▸ **CONSEGNA 1**:
Nelle righe del dataset, partendo dalla riga che contiene "Click the American flag emoji" e arrivando fino all'ultima riga, sostituisci "American" con "Italian" senza cambiare nient'altro. Trascrivi solo queste righe e ometti le immagini.
-*-*-
Matematica e sport: un vero parallelo?
Martedì scorso SMBC ha pubblicato questa vignetta, di cui lascio una rapida traduzione per i diversamente anglofoni.
– Mamma, come hai fatto a diventare brava in matematica?
– Infinite macinazioni orribili e odiose.– La mia insegnante ha detto che la chiave è la gioia della scoperta.
– Vero.– Dopo svariati mesi passati da seduti, urlando nella propria testa e sbattendo la testa su una scrivania, qualche volta ti capita di intravedere l’austera bellezza dell’universo. E questo è abbastanza per farti tornare a cercare ancora.
– È un po’ come strisciare su una montagna di vetri perché stai morendo di fame e ci sono delle briciole nascoste tra le schegge.
– Per favore, dimmi solo qualcosa sulla meraviglia.
– Mi meraviglio che negli sport sia normale richiedere allenamenti ripetitivi, ma in qualche modo farlo in matematica è considerato una brutta cosa.
La battuta finale è carina, non c’è dubbio. Ma pensandoci meglio, c’è qualcosa che non mi torna in questo parallelo tra sport e matematica. Il parallelo è indubbiamente corretto. Ricordo che negli ultimi anni di liceo il nostro professore di matematica ci dava come compiti in classe- le verifiche odierne – uno degli esercizi con studio di funzione proposti agli esami di maturità degli anni ’60 e ’70 che avremmo dovuto risolvere in 50 minuti scarsi. Io mi misi a farne una decina a casa, presi la mano e non ebbi più difficoltà: adesso probabilmente non riuscirei più a farli se non a prezzo di erculei sforzi. Ma vedere le cose da questo punto di vista è per me un grave errore.
-*-*-
▸ **CONSEGNA 2**:
Riporta fedelmente il passo del testo su matematica e sport che inizia con le parole "Matematica e sport: un" e si chiude dopo le parole "brava in matematica?".

▸ **Voci elencate in un dataset**:
-*-*-
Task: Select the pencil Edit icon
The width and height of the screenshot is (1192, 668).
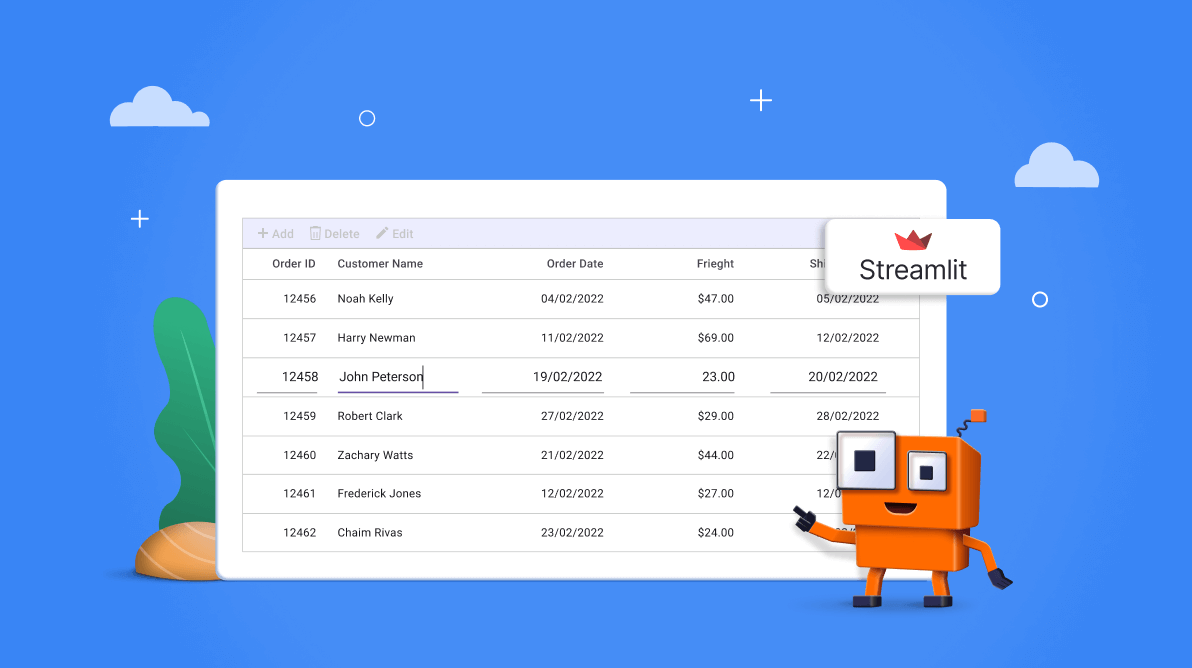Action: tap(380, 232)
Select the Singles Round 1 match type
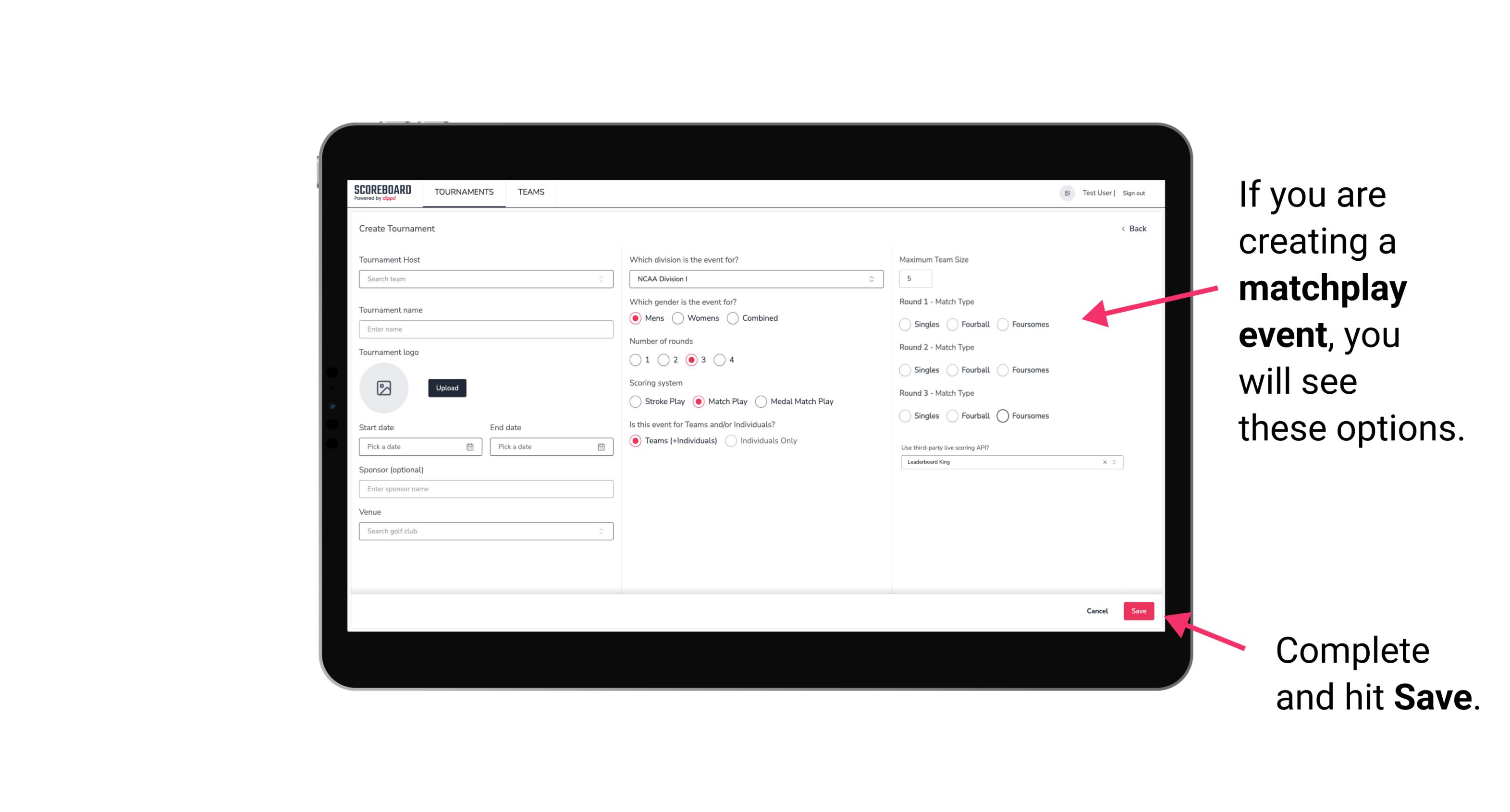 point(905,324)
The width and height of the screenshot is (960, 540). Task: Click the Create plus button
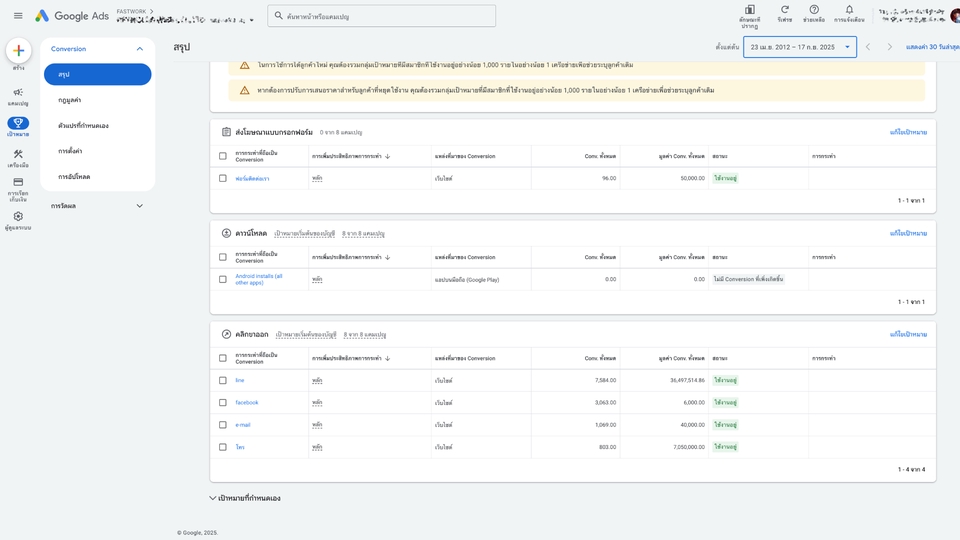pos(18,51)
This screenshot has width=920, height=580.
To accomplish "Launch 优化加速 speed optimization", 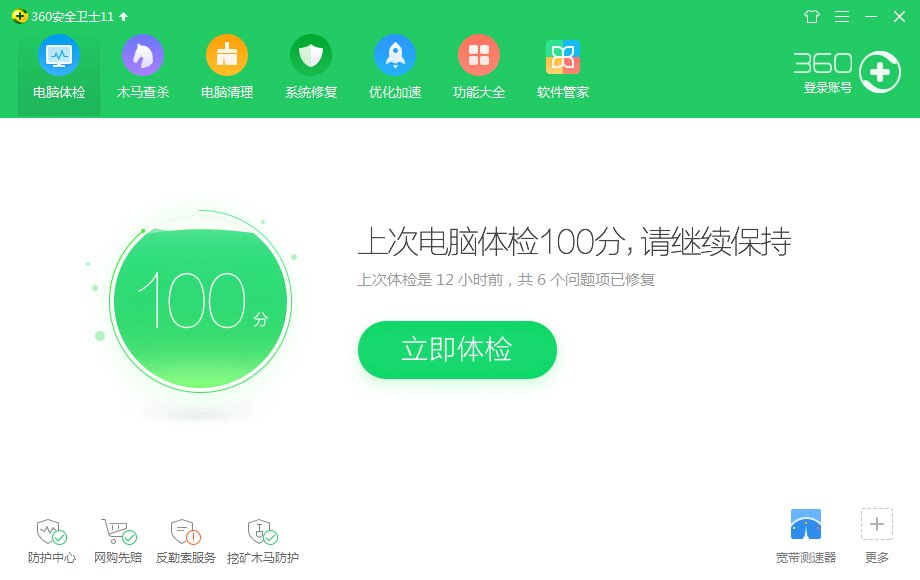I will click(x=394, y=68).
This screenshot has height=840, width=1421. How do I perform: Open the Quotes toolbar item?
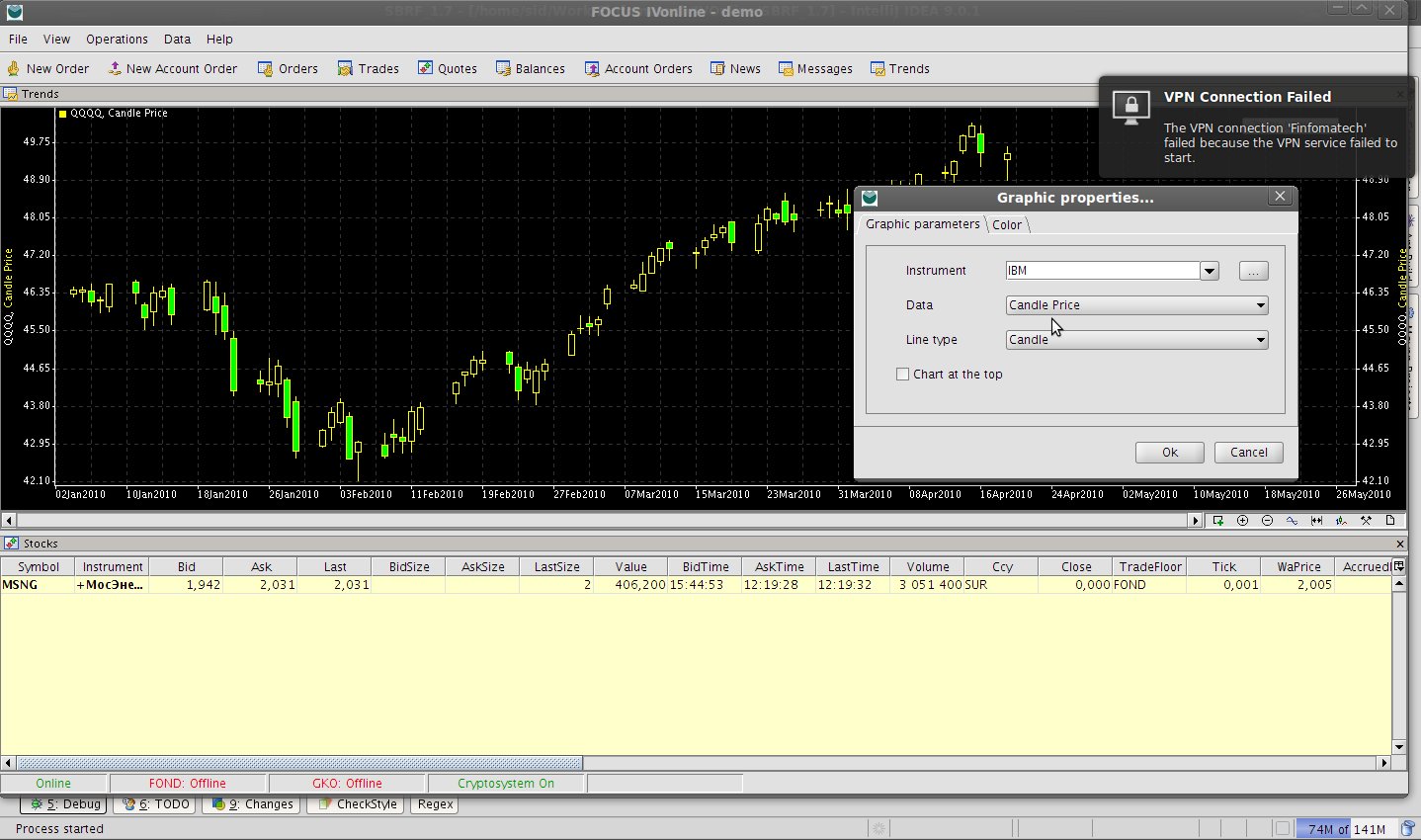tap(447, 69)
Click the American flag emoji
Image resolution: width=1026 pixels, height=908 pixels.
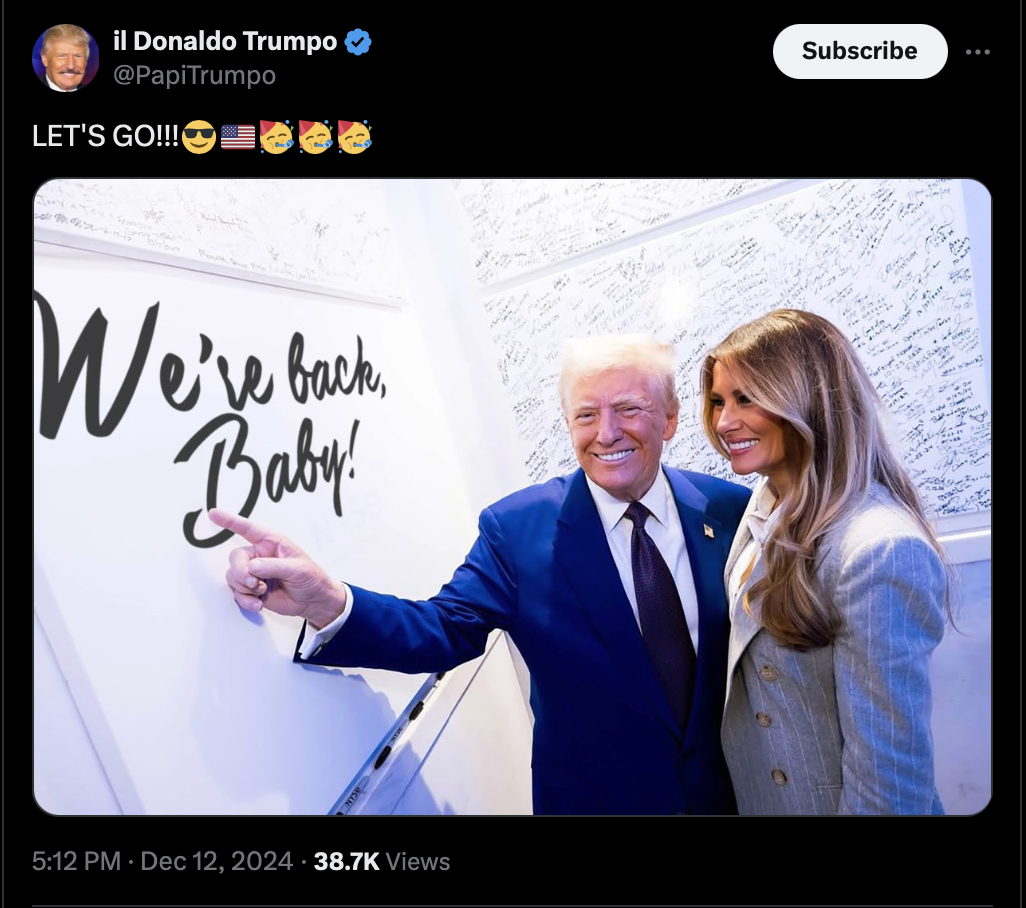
-*-*-
▸ **RISULTATO 1**:
Click the Italian flag emoji
Image resolution: width=1026 pixels, height=908 pixels.

▸ **RISULTATO 2**:
Matematica e sport: un vero parallelo?
Martedì scorso SMBC ha pubblicato questa vignetta, di cui lascio una rapida traduzione per i diversamente anglofoni.
– Mamma, come hai fatto a diventare brava in matematica?